What a day! I feel as if I somehow wake up in the morning, sit in a hospital for a couple hours and then it is time to go to bed. I seriously worry sometimes how I actually made it to the end of the day without actually realizing the time. I get there in the morning at 9 a.m., listen to rounds and then it's time for lunch. Once I get back, I check on him and then it's midnight. I think I have what all the nurses have been warning us about, NICUITIS. I didn't know what they meant until now and I could not have come home at a better time. Don't get me wrong, there is no place I would rather be than with my son but it just starts to mess with your mind in a way I can't even put into words. You walk into the hospital and somehow enter some kind of space time continuum. Every time I look at the clock, what seems like minutes are actually hours and the sun rises and falls and somehow you miss it. Anyways, enough of listening to me ramble about my delusions.

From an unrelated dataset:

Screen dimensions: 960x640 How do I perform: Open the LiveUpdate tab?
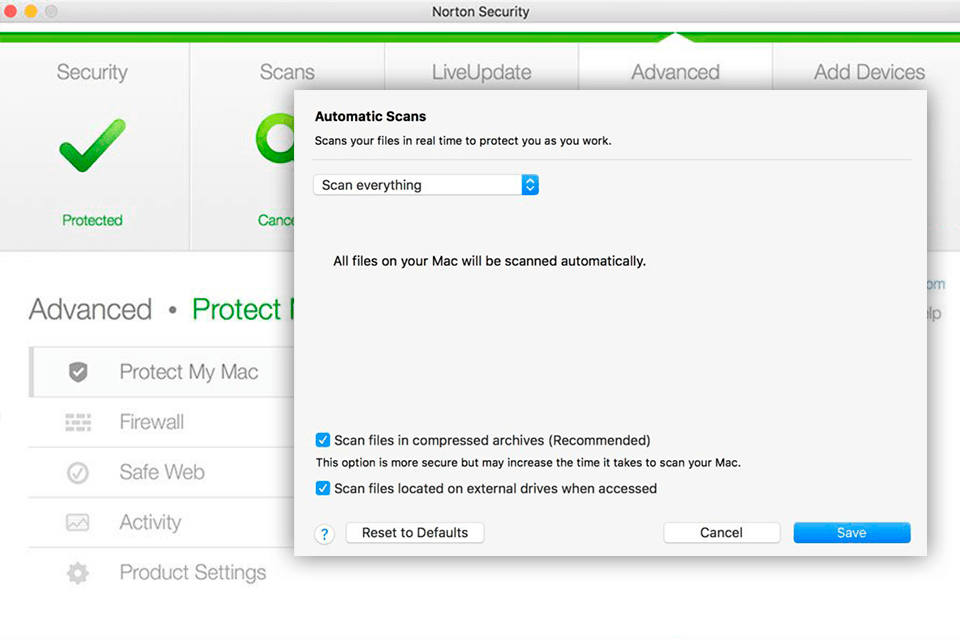[x=481, y=72]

This was another big day for Gabe, he got his new "big boy" ventilator. They wheeled it in about 11 am and set it up, finally making the transition about 12 pm. At first Gabe struggled at the new effort that he had to make to breathe, but soon became acclimated and settled down. He spent the rest of the day fairly comfortable and is impressing us all. The new ventilator and setting that he is on lets him initiate the breathe and then it fills in when he is unable to get a full breathe. That is the best way to describe it although there is a lot more happening. Gabe did not get the new chest tube that they had been talking about. The doctors felt that there isn't enough fluid to necessitate another chest tube on the right side. However, they are going to keep a close eye on him and if they see anymore fluid accumulate or his numbers start to drop they are going to get one in right away. So let's hope that nothing comes back.

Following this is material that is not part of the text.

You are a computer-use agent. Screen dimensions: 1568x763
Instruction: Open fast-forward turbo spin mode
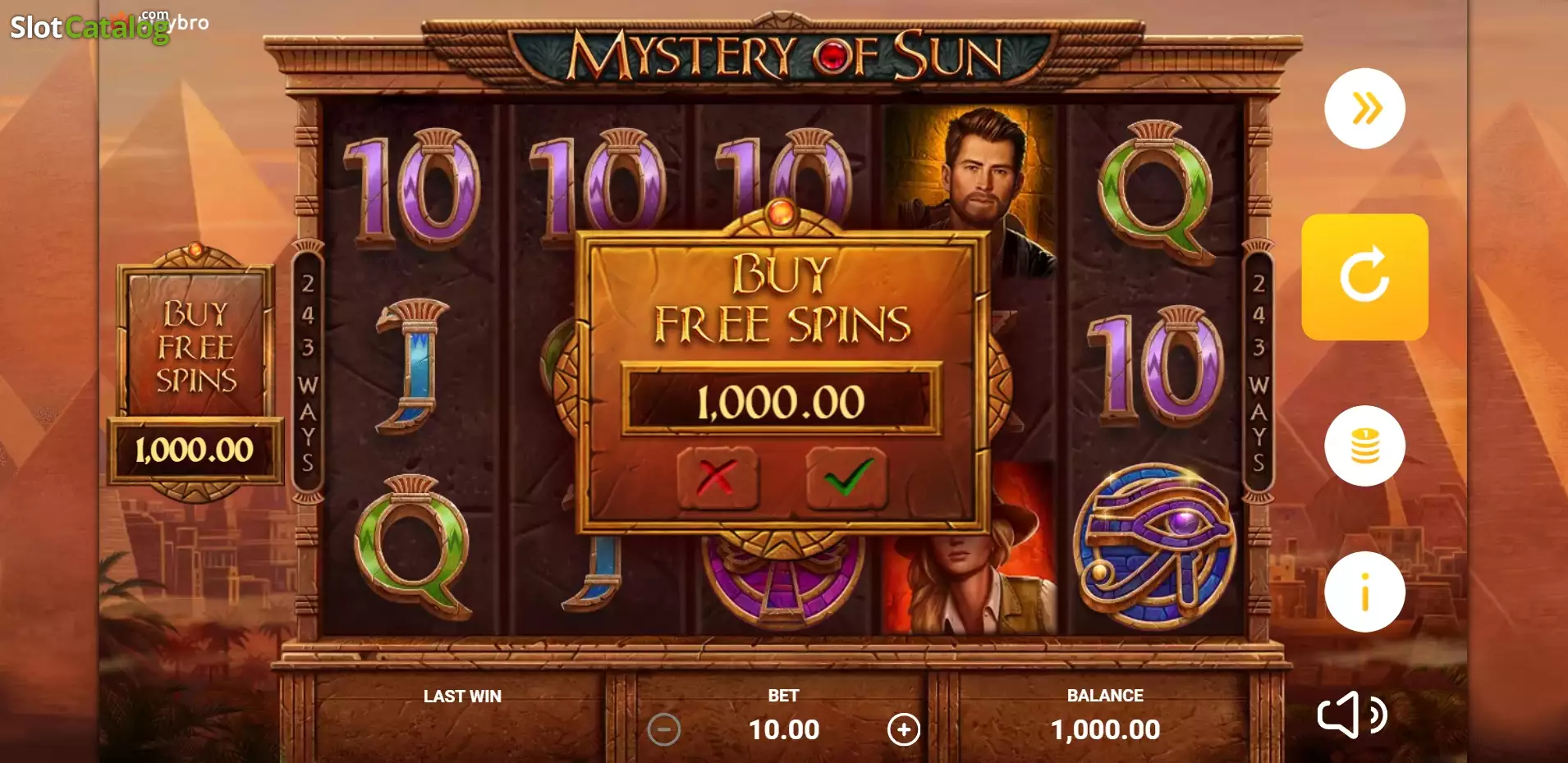[1364, 108]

They have increased Gabe's feeds so that they may test his lymphatic system. The doctors believe that Gabe has what is called a chylothorax. Basically what this means is that fats that he digests leak through his lymphatic system into his chest. Not good. They began feeding him yesterday and haven't seen the milky color in his chest tube that you would usually see. However, they are seeing the numbers that they usually see, so they are increasing the feeds to see if the milky color will come out. If he is positive for this, they have medication that can help. If this fails to work there are other options which require surgery and we aren't going to talk about that until we have to.

The good news it that Dr. "B" talked to me today about Gabe's MRI results. The MRI showed that Gabe's brain is normal in structure and doesn't have any injury, bleed or damage. He only said that it is underdeveloped for his age and this could be because he has been on a ventilator since he was born. I told the doctor that this was ok since his dear old dad had an undeveloped brain as well. I don't know if they got the humor, but if you know me you would laugh.

Tomorrow we are going to have a conference with the doctors to discuss all of the findings thus far. We will cover where we have been, where we are and where we are going. Hopefully we will hear a little more about the liver biopsy that we are all on the edge of our seat about. Thank you all again for your continued prayers and support of Gabe and our family. Talk to you again tomorrow as soon as we get out of our meeting.